In the following text, through the second question addressed to Seher, What does it mean to draw like an architect when architects no longer draw? Alexis explores the recent history of a shift of paradigm in the architectural practice, and more generally in the various forms of signifier and symbols. He indeed describes the evolution from the systems of representations that used to use the material mark of a tool (pen, pencil, ink etc.) on a piece of paper and the birth of a new system of representation, whether what is represented involves architecture, cartography, or simply literature, that digitized (and therefore complexified the intermediary translation between the intent and the output) this process. In an interesting move, Alexis explored the history of the company Autodesk which developed the software that allowed such a paradigm to shift in the realms of architecture. As he suggest the presence of a new paradigm is problematic as the movement that embraces it forgets to question it at the same time, resulting in a lack of criticality that can be lethal to a discipline if it lasts.
This paradigm problematic is indeed relevant to Seher Shah’s work as it interrogates and reinterpret paradigms as much in its form than in its contents. We look forward to her responses which probably won’t constitute real answers, but rather means to go further in this exploration.
The Funambulist Papers 19 /// Two Questions for Seher Shah
by Alexis Baghat
In her drawings, artist Seher Shah explores the forms of Modernist abstract architecture with a sensibility that is both nostalgic and critical. She employs basic elements of architectural drawing–the column, the grid, the wall–to fantastically render the ruins of imposition.
In her recent exhibition, Object Anxiety, she stripped Le Corbusier’s Unité d’Habitation of height, weight and mass, turning it on its side to create a plane. Her new series of drawings to be exhibited in Brute Ornament at Green Art Gallery in Dubai next month, zoom in on this plane and manipulate its forms in a series of further deconstructions of Unité d’Habitation.
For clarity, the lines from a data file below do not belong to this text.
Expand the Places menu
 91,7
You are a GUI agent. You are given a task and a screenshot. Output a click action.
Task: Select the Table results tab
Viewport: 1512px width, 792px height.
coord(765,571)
(1) What is Object Anxiety?
I know what these two words mean separately, but I can’t get a definition when I add them together. I assume that by object you mean a thing we are thinking about or “that to which thought is directed”; and you do not mean to “to raise a point in opposition.” But what becomes of that thing when you pair it with Anxiety? Anxiety, being a state of mind, a feeling of distress, can only belong to the subject, the agent that thinks, the one who is thinking about the object. Is this a concept that you would like others to use? Or is this just word-play, a difficult combination of terms to remind us that the object is also a subject?
Looking at Object Relic with Object Anxiety in mind, I can’t help but identifying with the building and beholding a dark fantasy: stripped of the pride it once exhibited in proposal drawings and debut photos, it is terrified that it is without structure, nothing but facade, about to be sliced in half by piece of black paper: anti-matter of the white-paper on which it was born. A perpendicular plane from a parallel universe rushing into the object’s world with everything that was unknown, unexpected and unrecognized during conception.
(2) What does it mean to draw like an architect when architects no longer draw?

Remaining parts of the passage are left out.